If you have a good statistical background, this book should be relatively easy to read and could be recommended as an introduction to simulation. It should be supplemented by a book that discusses the development of simulations more realistically and more deeply, however. Also, it is practical only insofar as it is easy to read. The book is impractical, because the examples it uses are simple and do not appear to arise from the development of realistic simulations.

The book is easy to read because it is short and well illustrated. It uses graphs, charts, and tables effectively and contains useful chapter summaries. Although the book contains 372 pages plus appendices, it is really very short. Lines are widely spaced, extra spacing is used between sections, and the margins are wide. This wide spacing appears to have at least doubled the number of pages.

I will illustrate the way the book is impractical and uses inadequate examples by describing two chapters--the first and eighth--in greater detail. In their preface, the authors state that they have “delineated the simulation process in very great detail” in the first chapter. Unfortunately, the chapter contains almost no examples of any kind and does not adequately focus on the way the applications to be made of the simulation should be used to drive and control the development of the simulation.
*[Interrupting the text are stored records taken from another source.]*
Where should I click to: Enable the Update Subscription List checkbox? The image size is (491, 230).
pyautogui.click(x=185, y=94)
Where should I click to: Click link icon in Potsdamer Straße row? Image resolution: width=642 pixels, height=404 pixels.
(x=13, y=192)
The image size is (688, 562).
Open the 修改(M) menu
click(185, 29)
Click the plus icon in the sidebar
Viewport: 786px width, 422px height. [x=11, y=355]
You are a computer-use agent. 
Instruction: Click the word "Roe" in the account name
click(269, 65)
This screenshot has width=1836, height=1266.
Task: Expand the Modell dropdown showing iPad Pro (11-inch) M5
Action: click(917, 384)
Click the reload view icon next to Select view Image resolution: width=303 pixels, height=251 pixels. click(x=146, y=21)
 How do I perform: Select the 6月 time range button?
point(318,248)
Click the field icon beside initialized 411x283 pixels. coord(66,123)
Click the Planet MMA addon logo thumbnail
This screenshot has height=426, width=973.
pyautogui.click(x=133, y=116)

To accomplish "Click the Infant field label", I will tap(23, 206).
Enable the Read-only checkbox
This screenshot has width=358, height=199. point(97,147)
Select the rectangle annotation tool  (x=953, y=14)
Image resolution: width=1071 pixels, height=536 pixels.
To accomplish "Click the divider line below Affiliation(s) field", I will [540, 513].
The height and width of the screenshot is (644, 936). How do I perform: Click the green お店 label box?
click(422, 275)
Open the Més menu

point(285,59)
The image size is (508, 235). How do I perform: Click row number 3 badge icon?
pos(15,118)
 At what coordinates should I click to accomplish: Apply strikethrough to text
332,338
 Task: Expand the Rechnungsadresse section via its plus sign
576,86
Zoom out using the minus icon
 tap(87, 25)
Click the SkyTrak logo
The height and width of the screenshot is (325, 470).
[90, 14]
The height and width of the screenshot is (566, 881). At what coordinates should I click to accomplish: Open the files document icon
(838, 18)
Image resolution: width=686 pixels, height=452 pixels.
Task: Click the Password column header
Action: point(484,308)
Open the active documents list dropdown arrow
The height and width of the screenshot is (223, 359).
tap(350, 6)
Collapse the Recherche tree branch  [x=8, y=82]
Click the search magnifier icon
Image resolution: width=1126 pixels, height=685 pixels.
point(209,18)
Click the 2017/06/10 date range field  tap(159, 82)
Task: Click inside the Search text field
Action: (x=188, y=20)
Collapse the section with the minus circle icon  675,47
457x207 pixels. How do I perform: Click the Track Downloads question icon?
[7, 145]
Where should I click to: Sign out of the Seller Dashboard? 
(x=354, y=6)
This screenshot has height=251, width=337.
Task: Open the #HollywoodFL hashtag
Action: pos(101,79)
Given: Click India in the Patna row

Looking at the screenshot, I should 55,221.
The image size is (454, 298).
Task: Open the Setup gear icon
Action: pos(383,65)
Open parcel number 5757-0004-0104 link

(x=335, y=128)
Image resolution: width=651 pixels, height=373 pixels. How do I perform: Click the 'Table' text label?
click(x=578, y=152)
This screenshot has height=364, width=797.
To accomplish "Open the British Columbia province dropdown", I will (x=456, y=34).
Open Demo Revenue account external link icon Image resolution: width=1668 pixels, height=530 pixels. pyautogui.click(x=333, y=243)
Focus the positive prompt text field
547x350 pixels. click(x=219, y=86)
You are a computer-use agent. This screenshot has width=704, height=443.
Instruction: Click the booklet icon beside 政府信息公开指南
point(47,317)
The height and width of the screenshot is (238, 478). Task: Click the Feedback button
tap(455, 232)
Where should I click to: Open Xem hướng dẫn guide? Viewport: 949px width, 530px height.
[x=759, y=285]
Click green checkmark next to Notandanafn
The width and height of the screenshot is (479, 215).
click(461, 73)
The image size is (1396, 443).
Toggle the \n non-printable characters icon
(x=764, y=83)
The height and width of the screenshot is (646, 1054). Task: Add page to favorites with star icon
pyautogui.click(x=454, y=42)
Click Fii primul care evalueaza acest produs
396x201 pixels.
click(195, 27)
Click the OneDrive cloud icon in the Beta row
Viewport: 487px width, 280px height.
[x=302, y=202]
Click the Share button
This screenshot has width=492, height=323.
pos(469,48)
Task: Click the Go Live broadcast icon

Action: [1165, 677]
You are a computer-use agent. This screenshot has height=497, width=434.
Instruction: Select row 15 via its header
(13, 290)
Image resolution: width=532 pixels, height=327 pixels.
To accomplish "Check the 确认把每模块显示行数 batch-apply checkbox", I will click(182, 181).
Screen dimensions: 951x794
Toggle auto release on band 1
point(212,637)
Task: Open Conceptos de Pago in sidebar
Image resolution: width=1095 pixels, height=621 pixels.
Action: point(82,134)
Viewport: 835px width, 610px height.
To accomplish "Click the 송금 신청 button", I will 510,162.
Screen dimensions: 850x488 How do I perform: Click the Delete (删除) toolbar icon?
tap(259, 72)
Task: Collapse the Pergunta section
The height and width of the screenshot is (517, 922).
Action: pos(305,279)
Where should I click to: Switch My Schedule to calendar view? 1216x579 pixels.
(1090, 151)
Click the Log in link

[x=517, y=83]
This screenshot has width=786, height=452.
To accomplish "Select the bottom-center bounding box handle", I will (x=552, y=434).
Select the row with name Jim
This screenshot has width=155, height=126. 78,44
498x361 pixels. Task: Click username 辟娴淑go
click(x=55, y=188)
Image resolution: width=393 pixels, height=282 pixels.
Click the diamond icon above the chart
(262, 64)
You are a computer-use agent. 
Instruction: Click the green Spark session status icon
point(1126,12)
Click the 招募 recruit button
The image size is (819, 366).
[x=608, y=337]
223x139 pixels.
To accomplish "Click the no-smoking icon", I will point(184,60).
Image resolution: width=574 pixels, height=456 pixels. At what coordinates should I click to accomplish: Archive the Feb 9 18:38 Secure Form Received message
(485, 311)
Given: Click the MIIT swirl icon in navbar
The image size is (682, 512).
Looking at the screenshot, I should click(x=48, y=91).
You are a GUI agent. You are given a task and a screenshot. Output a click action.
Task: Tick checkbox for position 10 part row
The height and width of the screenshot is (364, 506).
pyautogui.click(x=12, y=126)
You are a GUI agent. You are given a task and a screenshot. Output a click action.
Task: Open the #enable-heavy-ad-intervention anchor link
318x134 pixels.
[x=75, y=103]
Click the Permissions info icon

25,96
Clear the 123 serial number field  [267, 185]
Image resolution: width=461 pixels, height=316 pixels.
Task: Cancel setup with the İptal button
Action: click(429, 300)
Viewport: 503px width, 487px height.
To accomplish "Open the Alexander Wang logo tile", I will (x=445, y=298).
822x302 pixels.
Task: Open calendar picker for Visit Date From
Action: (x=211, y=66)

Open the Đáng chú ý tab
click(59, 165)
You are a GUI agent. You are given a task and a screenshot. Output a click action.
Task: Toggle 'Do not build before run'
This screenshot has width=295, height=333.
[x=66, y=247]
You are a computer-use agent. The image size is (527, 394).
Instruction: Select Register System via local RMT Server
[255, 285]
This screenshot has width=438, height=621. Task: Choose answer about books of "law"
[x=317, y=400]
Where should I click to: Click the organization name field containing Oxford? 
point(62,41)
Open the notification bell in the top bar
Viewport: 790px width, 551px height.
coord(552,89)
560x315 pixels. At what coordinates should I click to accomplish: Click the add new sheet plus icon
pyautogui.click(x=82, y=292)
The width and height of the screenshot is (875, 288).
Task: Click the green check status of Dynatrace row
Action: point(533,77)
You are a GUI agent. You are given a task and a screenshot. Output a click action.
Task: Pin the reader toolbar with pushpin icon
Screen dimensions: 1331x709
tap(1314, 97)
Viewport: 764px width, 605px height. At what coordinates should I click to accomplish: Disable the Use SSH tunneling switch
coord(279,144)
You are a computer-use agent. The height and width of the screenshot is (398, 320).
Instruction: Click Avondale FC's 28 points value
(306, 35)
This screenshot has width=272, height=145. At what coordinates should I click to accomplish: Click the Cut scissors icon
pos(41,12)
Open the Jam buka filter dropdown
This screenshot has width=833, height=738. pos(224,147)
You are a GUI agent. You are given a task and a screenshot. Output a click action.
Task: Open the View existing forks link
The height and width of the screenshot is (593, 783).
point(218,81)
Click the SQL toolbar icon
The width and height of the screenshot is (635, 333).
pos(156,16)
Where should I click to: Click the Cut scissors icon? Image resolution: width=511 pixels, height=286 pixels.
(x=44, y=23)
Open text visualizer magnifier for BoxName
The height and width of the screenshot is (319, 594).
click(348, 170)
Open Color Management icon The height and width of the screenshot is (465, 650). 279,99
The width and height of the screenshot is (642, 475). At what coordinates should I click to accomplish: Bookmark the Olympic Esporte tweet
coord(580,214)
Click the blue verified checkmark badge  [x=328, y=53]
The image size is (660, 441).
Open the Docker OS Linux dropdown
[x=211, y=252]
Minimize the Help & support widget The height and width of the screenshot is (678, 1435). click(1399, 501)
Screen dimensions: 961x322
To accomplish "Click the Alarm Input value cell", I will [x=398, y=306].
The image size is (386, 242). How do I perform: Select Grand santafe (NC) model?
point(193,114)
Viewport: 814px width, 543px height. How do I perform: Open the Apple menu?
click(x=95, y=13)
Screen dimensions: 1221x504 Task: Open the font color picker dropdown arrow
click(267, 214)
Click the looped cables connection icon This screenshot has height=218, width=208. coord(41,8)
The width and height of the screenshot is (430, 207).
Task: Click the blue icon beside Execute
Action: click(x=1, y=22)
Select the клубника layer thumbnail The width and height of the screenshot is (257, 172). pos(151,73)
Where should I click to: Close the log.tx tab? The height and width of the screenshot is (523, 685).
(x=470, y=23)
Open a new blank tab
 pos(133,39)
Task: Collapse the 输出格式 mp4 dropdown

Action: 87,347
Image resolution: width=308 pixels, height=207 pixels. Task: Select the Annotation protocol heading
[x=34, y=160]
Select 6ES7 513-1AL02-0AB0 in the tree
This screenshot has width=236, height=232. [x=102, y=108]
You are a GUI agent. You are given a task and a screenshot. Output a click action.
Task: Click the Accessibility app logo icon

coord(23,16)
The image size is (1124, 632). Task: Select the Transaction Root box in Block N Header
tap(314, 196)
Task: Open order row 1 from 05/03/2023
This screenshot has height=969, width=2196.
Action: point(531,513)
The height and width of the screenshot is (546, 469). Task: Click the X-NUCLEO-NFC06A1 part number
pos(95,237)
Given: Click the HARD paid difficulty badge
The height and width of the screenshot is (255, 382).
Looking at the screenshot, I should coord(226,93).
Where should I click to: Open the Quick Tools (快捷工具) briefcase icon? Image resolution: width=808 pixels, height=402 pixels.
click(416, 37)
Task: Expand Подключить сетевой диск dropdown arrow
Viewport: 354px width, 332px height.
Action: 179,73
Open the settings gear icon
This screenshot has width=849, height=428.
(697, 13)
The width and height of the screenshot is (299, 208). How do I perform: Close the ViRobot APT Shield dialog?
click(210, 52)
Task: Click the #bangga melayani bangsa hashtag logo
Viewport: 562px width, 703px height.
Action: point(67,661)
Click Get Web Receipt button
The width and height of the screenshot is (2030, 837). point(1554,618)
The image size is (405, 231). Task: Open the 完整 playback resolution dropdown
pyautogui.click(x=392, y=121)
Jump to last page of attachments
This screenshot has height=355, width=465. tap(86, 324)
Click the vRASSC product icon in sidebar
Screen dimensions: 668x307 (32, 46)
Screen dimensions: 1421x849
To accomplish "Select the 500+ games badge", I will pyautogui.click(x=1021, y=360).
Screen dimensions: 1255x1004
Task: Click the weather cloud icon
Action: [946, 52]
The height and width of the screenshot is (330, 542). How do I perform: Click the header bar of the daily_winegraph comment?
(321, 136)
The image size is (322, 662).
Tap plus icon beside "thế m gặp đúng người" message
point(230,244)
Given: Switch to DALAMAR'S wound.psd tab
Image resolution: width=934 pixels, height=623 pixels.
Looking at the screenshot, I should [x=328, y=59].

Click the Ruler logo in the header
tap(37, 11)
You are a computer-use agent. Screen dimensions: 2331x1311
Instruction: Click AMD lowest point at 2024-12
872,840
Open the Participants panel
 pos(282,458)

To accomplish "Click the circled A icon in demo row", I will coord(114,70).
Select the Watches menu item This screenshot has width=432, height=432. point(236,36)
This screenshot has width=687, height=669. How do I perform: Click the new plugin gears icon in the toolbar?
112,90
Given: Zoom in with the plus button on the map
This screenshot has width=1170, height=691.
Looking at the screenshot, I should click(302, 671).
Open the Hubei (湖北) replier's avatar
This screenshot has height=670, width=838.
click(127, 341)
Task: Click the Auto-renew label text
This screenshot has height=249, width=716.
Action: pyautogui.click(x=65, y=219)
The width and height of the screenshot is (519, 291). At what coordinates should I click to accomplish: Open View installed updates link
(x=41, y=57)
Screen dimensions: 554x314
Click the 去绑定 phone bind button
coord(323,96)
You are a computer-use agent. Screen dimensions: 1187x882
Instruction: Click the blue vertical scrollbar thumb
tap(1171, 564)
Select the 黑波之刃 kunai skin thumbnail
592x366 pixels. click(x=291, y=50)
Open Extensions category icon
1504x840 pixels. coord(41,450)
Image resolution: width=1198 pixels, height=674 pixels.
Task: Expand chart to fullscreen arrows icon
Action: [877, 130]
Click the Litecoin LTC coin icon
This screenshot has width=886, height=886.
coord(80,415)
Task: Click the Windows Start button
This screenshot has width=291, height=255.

Readers who have not developed simulations themselves would be hard pressed to figure out how to develop them from the description given in this chapter. The discussion of validity in chapter 8 contains no examples. They are needed if the reader is to apply the general and abstract principles that are discussed to a real problem.

Another consideration in deciding whether you might be interested in this book is that mathematical notation is used extensively throughout. This is especially true of chapters 2 through 6, in which it may be somewhat appropriate because statistical methodology is discussed, but such notation appears frequently in other chapters, such as chapter 8, in which it is less appropriate and even somewhat annoying.